Turkey's Deputy Prime Minister Numan Kurtulmus in November 2015. (screen capture: YouTube)
Turkey’s Deputy Prime Minister Numan Kurtulmus in November 2015. (screen capture: YouTube)

 

Turkey on Monday urged Iran and Saudi Arabia to calm tensions in their diplomatic crisis, saying the hostility between the two key Muslim powers would only further escalate problems in an explosive region.

“We want both countries to immediately move away from the situation of tension that will obviously only add to the already severe tensions existing in the Middle East,” Deputy Prime Minister Numan Kurtulmus said in Ankara’s first reaction to the crisis.

“The region is already a powder keg,” Kurtulmus, who is also the government spokesman, said after a cabinet meeting, quoted by the Anatolia news agency. “Enough is enough. We need our peace in the region.”

The crisis began at the weekend when Saudi Arabia executed prominent Shiite cleric and activist Sheikh Nimr al-Nimr as well as 46 other convicts, prompting a furious reaction from Tehran and anti-Saudi protests.

Riyadh and then Bahrain and Sudan have now severed relations with Tehran, the main Shiite power.

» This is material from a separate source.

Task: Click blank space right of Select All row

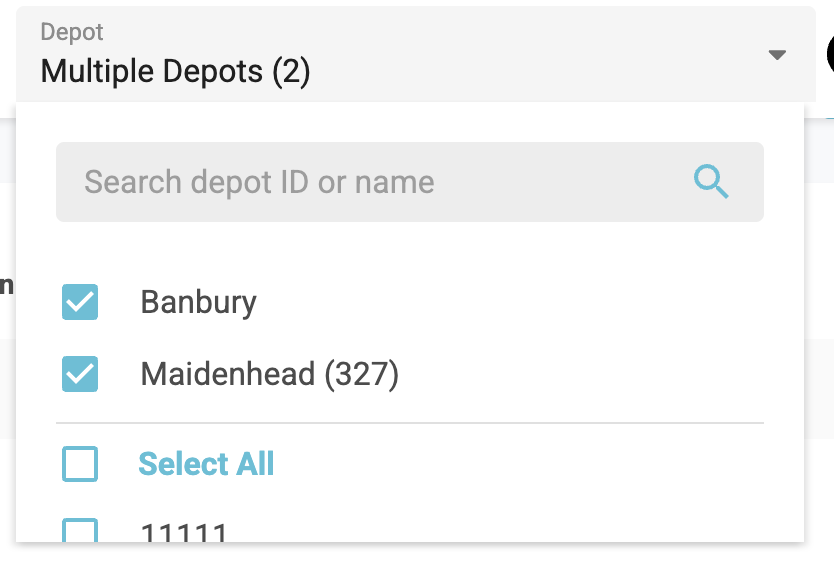Action: [520, 464]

Turkey’s relations with Saudi Arabia have warmed considerably in recent months and in December President Recep Tayyip Erdogan visited Riyadh for talks with King Salman and the entire Saudi elite.

Turkey and Saudi Arabia, both overwhelmingly Sunni Muslim powers, share the same vision over the conflict in Syria where they believe only the ousting of President Bashar al-Assad can bring an end to almost five years of civil war.

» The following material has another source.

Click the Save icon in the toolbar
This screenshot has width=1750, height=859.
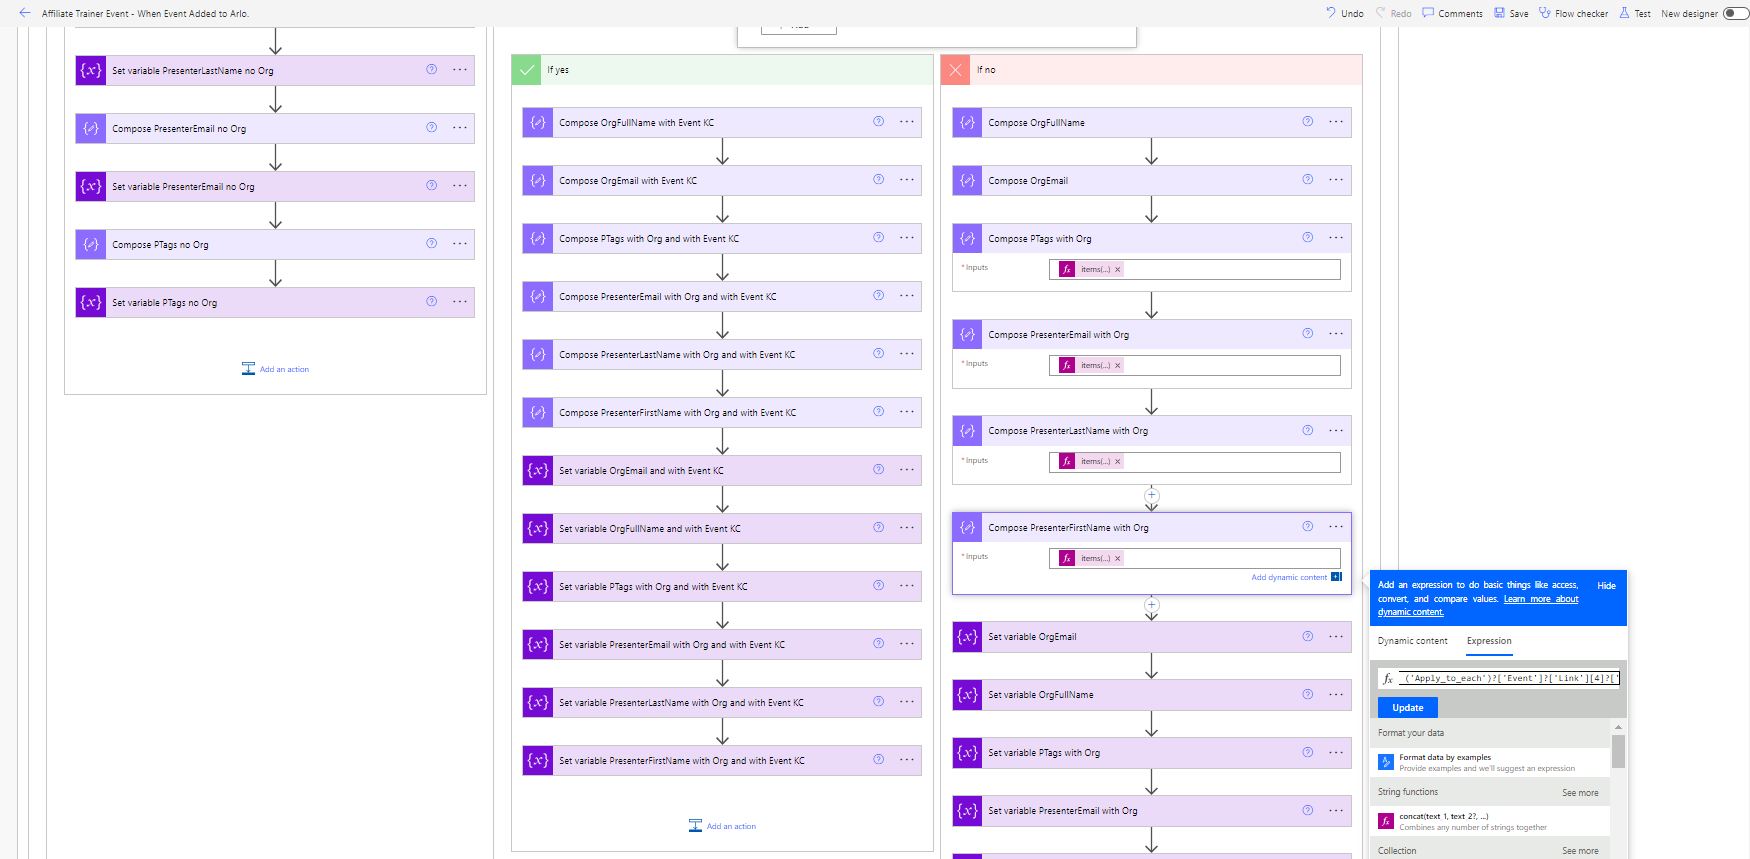coord(1499,13)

But in a rare public criticism of Ankara’s ally, Kurtulmus emphasized that Turkey, which abolished the death penalty as part of its bid to join the EU, was opposed to capital punishment.

“We are a country that abolished the death penalty. Death penalties, especially ones that are politically-motivated, are of no help to making peace in the region,” he said.

As Turkish ties with Riyadh have warmed, Ankara’s relations with Tehran have grown more tense in recent months, notably over Iran’s role in Syria — where the Islamic republic supports Assad’s regime — and over its burgeoning relations with Russia.

But Kurtulmus said: “These are two major Islamic countries for Turkey. We have good relations with each of them.”